Angry, rich and retaliatory or not, Elon is on to something. There’s a problem with the media. Not one to be content with problems, Elon has a solution ready. He calls it Pravda, the Russian word for “truth.” His concept is a site where people can rate the “core truth” of any given article. Over time this would “track the credibility score of each journalist, editor & publication” then display it online for all to see. Crowd-sourced accountability is a viable option for oversight of publicly published information. Still, “core truth” isn’t a very strong attribute to base a credibility score on as truth is, by definition, subjective.
Mark Twain famously said, “there are lies, damned lies and then there are statistics.” An early champion of informational distrust, Twain decries the manipulation of the context in which we are presented data. A political poll or a study done on a hot public health topic can easily be manipulated to control the perception of the issue in the public eye. The thing to remember about truth being subjective is that it’s always been this way. Throughout history facts have been what is societally accepted as true at the time.
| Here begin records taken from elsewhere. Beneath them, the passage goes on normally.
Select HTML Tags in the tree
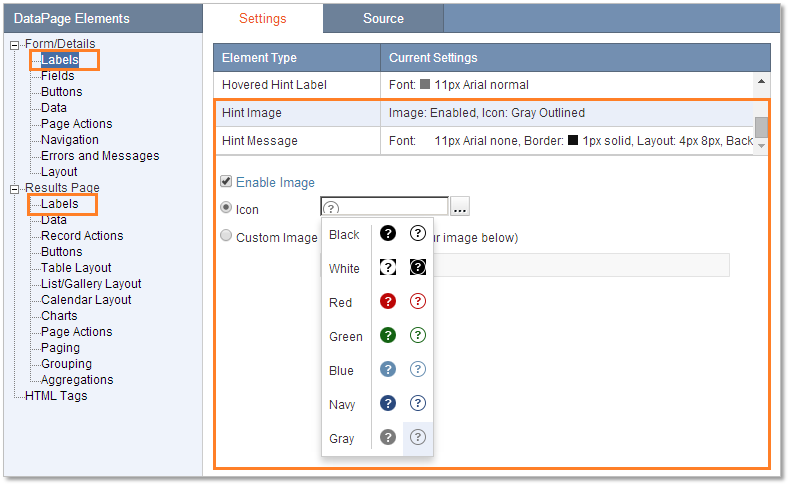Image resolution: width=790 pixels, height=486 pixels. (x=56, y=396)
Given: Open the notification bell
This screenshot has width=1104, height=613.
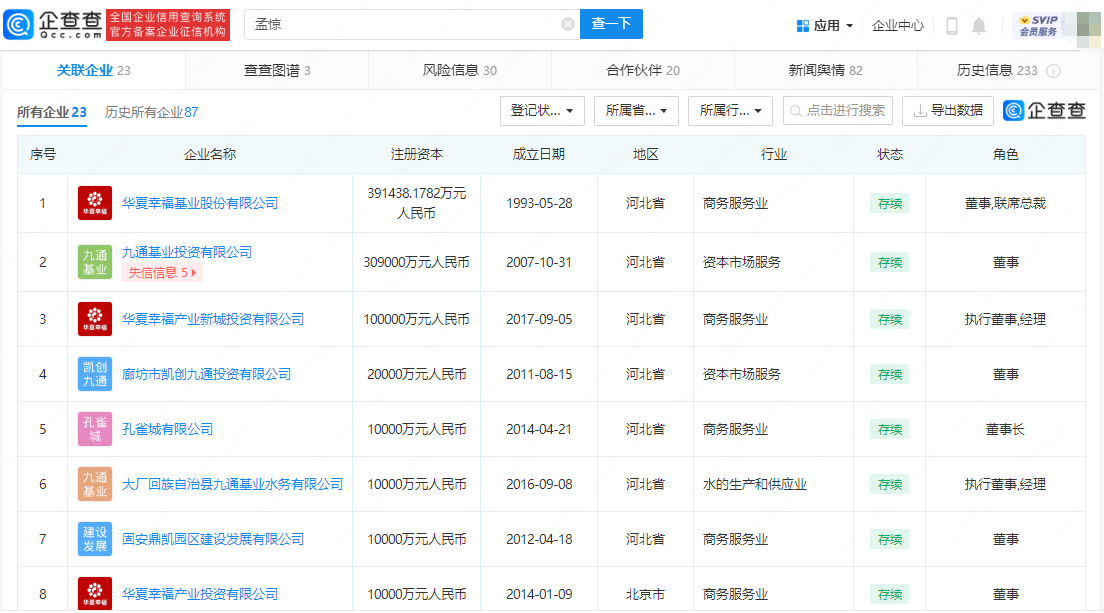Looking at the screenshot, I should tap(979, 25).
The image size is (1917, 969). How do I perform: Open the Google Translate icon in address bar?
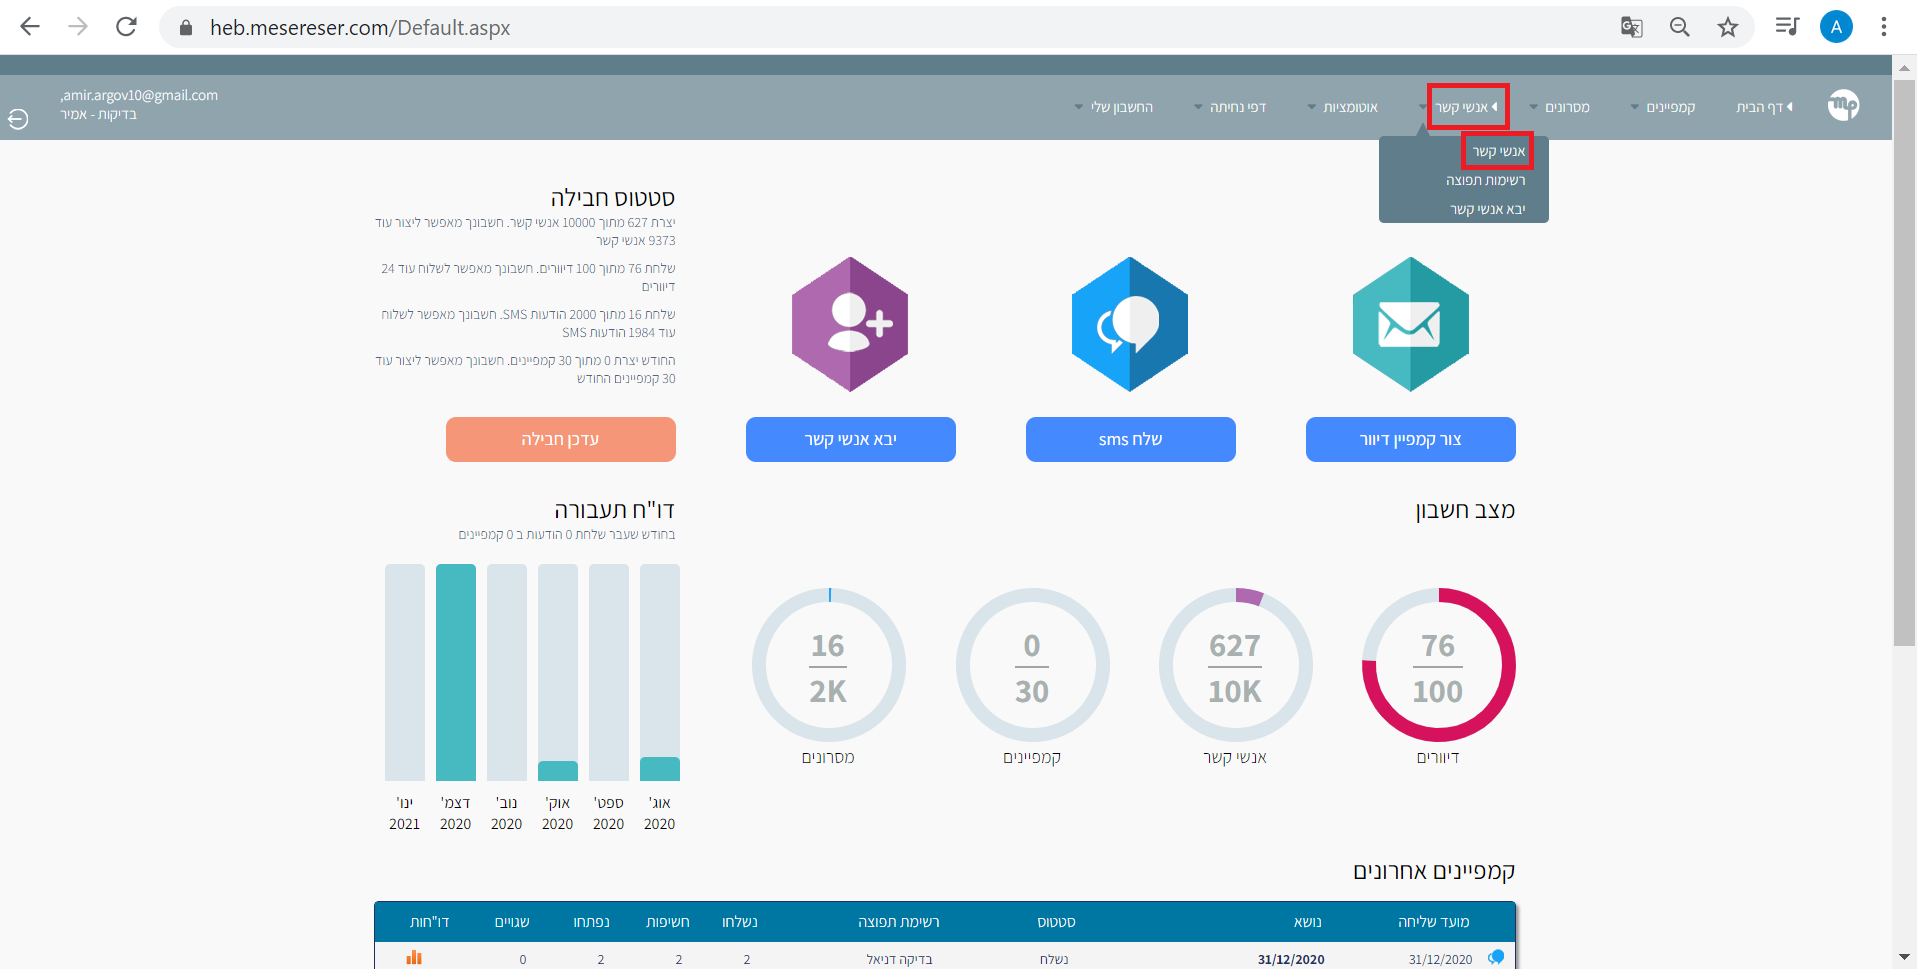click(x=1631, y=27)
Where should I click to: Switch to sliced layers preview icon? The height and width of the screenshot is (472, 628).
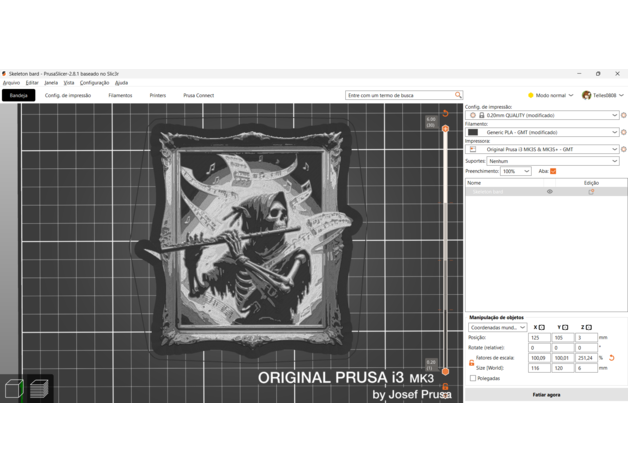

The problem now is sifting through all of this information. Whereas our parents read the newspaper every day, we are bombarded with too much information every day via the internet. This is what Elon is talking about. There is simply so much content being released so quickly that it’s basically impossible to give it all a quality edit. We need some kind of system to discourage bad actors and reward quality content providers. While, I don’t think creating China’s social credit system for journalists is the answer, something needs to be done and soon.
Speaking of context, we have to consider the context of the media companies themselves. They’re businesses operating in a capitalist economy. Their job is not only to police the facts but to generate revenue for their company and its shareholders. If we want better information the challenge lies on us.